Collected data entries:
····················

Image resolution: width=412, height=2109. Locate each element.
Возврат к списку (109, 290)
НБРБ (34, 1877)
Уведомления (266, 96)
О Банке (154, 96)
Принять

····················

THE PROBLEM: Every record, from the first to the last, should be transcribed exactly.

EXERCISE RESPONSE:
Image resolution: width=412, height=2109. Locate each element.
Возврат к списку (109, 290)
НБРБ (34, 1877)
Уведомления (266, 96)
О Банке (154, 96)
Принять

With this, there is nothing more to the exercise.